* _Supplied passage_:
Far be it from anyone to detract from the sentiment of celebrating the country’s continued endurance under exceptionally trying circumstances, but there are at least one or two areas we can think of that might benefit from that amount of cash. 

Coronavirus vaccinations        

Researchers suggest the Oxford vaccine could be relatively cheap to produce, with some reports indicating it could be about £3 per dose.

AstraZeneca said it will not sell it for a profit, so it can be available to all countries.

Pfizer/BioNTech is also making its vaccine available not-for-profit during the pandemic.

According to reports, the Moderna vaccine could cost about 38 US dollars (£28) per dose, and the Pfizer candidate could cost around 20 US dollars (£15).

By this rationale, £29m could buy:

9.6 million doses of the Oxford vaccine (two are required for each vaccination, meaning this would innocculate 4.8million individuals)

1.9 million doses of the Pfizer vaccine (suitable for 950,000 people)

* _Task statement_:
Retype the vaccine-cost passage above in full, with no changes to its wording. The data that comes next has no connection to the vaccine-cost passage.

* _Data records_:
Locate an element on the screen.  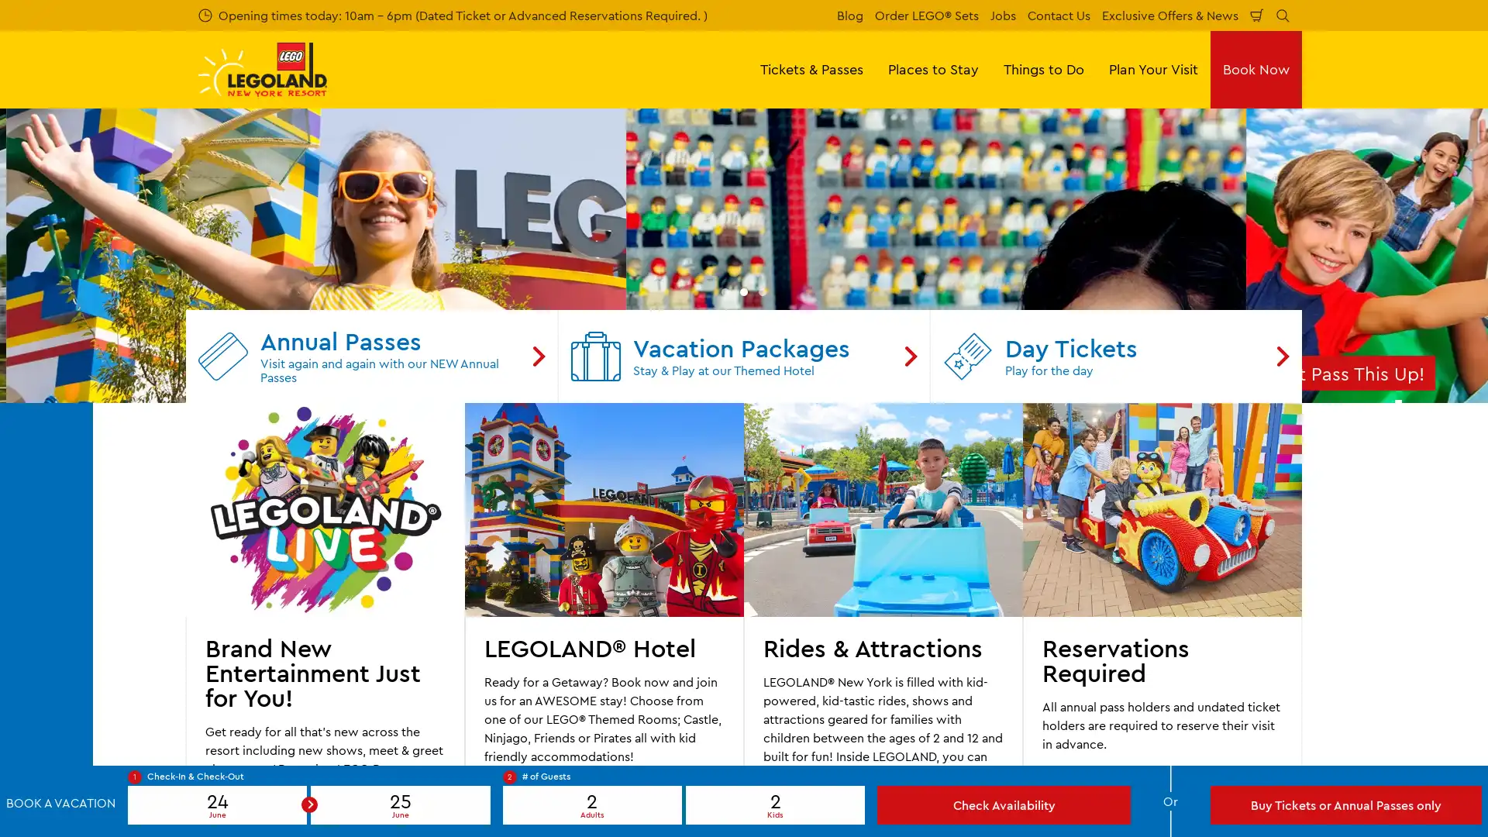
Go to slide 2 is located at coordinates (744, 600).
--
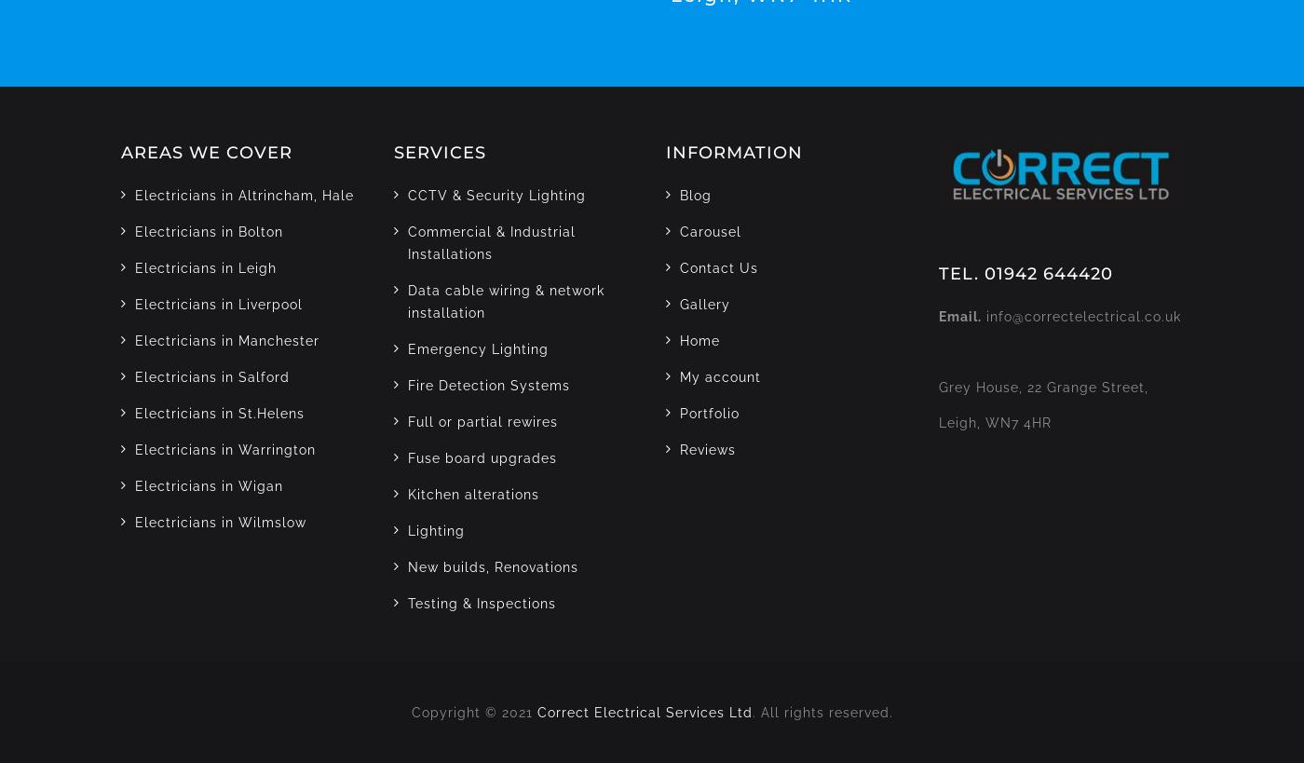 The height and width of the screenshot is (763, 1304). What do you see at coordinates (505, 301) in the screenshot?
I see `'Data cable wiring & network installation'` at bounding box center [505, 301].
==
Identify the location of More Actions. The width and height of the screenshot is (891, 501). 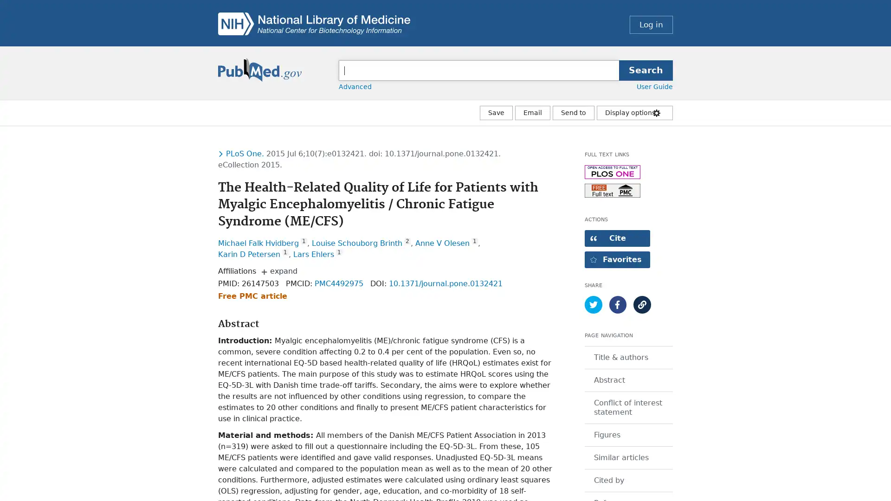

* _Written answer_:
Far be it from anyone to detract from the sentiment of celebrating the country’s continued endurance under exceptionally trying circumstances, but there are at least one or two areas we can think of that might benefit from that amount of cash. 

Coronavirus vaccinations        

Researchers suggest the Oxford vaccine could be relatively cheap to produce, with some reports indicating it could be about £3 per dose.

AstraZeneca said it will not sell it for a profit, so it can be available to all countries.

Pfizer/BioNTech is also making its vaccine available not-for-profit during the pandemic.

According to reports, the Moderna vaccine could cost about 38 US dollars (£28) per dose, and the Pfizer candidate could cost around 20 US dollars (£15).

By this rationale, £29m could buy:

9.6 million doses of the Oxford vaccine (two are required for each vaccination, meaning this would innocculate 4.8million individuals)

1.9 million doses of the Pfizer vaccine (suitable for 950,000 people)